▸ TASK DIRECTIONS: Copy out again, unchanged, the listing below from the line that has "icon floating button" through the line that has "Click the Iniciar".
═══ SUPPLIED MATERIAL ═══
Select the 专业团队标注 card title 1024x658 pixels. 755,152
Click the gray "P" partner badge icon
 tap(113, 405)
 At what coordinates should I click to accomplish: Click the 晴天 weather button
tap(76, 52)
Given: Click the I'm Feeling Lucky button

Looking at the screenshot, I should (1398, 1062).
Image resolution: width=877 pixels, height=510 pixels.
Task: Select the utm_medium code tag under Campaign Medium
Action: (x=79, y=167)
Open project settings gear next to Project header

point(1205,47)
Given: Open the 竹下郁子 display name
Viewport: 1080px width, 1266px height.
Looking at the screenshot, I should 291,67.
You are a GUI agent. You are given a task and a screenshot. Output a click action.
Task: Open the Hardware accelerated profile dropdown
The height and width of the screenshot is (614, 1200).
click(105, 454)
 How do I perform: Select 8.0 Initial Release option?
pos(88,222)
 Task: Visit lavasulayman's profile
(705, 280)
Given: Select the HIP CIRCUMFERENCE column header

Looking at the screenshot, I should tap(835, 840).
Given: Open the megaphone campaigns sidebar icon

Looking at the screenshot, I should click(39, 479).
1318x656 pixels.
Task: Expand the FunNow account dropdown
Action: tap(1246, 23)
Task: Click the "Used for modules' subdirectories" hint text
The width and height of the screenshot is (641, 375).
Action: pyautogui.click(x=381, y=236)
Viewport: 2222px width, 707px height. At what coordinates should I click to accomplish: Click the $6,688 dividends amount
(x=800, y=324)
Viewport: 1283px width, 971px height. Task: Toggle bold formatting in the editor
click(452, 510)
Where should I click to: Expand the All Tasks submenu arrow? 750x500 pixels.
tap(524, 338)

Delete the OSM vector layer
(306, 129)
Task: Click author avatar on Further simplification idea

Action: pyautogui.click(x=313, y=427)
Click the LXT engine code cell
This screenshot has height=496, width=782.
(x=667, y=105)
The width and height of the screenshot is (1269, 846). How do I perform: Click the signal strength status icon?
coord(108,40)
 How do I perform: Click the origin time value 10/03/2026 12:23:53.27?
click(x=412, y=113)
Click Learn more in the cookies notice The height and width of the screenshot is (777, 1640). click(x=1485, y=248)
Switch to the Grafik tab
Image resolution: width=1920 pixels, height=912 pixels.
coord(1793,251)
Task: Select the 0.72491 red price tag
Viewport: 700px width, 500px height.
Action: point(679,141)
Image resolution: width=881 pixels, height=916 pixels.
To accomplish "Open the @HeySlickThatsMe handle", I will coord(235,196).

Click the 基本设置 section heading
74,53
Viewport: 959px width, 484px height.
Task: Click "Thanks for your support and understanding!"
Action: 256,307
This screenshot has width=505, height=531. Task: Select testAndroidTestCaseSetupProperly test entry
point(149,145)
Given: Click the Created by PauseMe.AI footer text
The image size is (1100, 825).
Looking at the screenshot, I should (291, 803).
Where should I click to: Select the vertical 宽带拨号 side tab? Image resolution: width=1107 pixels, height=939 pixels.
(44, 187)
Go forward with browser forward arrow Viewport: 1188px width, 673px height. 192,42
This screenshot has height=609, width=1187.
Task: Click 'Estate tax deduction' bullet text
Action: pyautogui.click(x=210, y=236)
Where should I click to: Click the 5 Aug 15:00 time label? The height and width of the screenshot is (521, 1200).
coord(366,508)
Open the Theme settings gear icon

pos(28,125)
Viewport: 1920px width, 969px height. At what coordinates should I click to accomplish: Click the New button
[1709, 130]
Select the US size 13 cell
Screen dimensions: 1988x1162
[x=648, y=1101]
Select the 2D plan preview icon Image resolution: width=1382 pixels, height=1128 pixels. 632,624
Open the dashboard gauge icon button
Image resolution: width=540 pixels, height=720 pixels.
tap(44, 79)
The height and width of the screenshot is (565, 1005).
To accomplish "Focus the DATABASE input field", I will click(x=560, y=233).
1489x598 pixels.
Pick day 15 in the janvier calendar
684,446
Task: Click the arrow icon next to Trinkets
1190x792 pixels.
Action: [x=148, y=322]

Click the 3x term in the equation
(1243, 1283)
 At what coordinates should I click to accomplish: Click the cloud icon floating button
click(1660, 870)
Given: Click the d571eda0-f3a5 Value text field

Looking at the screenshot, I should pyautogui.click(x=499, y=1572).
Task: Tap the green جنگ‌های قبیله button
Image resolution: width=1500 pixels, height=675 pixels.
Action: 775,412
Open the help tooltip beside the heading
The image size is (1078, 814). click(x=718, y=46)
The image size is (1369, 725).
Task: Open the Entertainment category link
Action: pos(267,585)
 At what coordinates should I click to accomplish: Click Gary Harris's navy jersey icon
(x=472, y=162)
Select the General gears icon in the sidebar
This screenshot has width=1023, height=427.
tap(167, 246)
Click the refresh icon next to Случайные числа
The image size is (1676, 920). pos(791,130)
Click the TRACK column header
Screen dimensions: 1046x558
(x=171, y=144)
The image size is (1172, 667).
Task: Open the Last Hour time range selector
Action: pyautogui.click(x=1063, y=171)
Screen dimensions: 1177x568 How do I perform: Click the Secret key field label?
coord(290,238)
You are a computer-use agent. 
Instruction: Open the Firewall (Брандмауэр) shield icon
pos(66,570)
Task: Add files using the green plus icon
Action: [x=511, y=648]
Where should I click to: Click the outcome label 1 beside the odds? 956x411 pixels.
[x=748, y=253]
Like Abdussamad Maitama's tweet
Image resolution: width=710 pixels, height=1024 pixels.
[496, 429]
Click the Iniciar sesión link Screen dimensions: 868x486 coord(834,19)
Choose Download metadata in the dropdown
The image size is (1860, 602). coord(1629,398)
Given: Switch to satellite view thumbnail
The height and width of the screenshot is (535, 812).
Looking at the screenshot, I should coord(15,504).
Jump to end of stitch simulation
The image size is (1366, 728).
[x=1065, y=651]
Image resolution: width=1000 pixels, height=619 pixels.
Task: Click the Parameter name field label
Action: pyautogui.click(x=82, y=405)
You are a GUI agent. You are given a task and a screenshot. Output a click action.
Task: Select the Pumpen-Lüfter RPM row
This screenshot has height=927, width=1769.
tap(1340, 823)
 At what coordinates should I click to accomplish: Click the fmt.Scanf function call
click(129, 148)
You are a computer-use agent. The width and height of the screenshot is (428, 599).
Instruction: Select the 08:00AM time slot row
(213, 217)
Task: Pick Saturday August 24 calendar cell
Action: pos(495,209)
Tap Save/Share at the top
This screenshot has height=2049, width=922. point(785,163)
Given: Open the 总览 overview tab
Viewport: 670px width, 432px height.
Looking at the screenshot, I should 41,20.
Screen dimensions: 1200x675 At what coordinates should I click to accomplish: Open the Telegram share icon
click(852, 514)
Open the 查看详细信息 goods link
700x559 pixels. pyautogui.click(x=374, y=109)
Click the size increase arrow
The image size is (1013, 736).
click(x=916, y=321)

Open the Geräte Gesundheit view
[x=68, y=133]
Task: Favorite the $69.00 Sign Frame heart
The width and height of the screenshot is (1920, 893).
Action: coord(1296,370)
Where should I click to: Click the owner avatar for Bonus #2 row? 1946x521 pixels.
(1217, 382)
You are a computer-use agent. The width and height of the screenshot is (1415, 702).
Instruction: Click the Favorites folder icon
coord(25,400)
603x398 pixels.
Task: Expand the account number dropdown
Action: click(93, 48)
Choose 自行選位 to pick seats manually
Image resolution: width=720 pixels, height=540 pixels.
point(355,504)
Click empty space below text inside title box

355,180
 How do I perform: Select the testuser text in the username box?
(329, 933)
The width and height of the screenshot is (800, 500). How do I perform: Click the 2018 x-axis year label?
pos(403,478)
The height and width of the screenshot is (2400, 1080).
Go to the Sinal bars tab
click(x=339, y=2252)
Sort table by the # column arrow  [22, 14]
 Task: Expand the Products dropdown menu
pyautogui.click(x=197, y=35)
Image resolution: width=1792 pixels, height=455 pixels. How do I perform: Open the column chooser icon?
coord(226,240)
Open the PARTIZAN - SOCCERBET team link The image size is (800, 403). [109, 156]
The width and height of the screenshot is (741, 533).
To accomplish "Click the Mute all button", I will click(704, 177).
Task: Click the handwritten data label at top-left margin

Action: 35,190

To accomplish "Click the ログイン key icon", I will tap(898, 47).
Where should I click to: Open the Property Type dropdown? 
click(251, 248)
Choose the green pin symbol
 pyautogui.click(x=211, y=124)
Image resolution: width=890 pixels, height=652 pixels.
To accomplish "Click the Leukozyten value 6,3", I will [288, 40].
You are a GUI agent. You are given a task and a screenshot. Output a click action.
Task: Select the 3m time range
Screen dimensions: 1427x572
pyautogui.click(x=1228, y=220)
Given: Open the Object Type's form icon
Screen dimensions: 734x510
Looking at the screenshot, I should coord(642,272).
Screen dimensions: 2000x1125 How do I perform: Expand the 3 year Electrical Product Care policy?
═══
▸ SOLUTION TO THIS PROBLEM:
 At what coordinates should I click to accomplish: Click the cloud icon floating button
click(1660, 870)
Given: Click the d571eda0-f3a5 Value text field

Looking at the screenshot, I should pyautogui.click(x=499, y=1572).
Task: Tap the green جنگ‌های قبیله button
Image resolution: width=1500 pixels, height=675 pixels.
Action: 775,412
Open the help tooltip beside the heading
The image size is (1078, 814). click(x=718, y=46)
The image size is (1369, 725).
Task: Open the Entertainment category link
Action: pos(267,585)
 At what coordinates should I click to accomplish: Click Gary Harris's navy jersey icon
(x=472, y=162)
Select the General gears icon in the sidebar
This screenshot has width=1023, height=427.
tap(167, 246)
Click the refresh icon next to Случайные числа
The image size is (1676, 920). pos(791,130)
Click the TRACK column header
Screen dimensions: 1046x558
(x=171, y=144)
The image size is (1172, 667).
Task: Open the Last Hour time range selector
Action: pyautogui.click(x=1063, y=171)
Screen dimensions: 1177x568 How do I perform: Click the Secret key field label?
coord(290,238)
You are a computer-use agent. 
Instruction: Open the Firewall (Брандмауэр) shield icon
pos(66,570)
Task: Add files using the green plus icon
Action: [x=511, y=648]
Where should I click to: Click the outcome label 1 beside the odds? 956x411 pixels.
[x=748, y=253]
Like Abdussamad Maitama's tweet
Image resolution: width=710 pixels, height=1024 pixels.
[496, 429]
Click the Iniciar sesión link Screen dimensions: 868x486 coord(834,19)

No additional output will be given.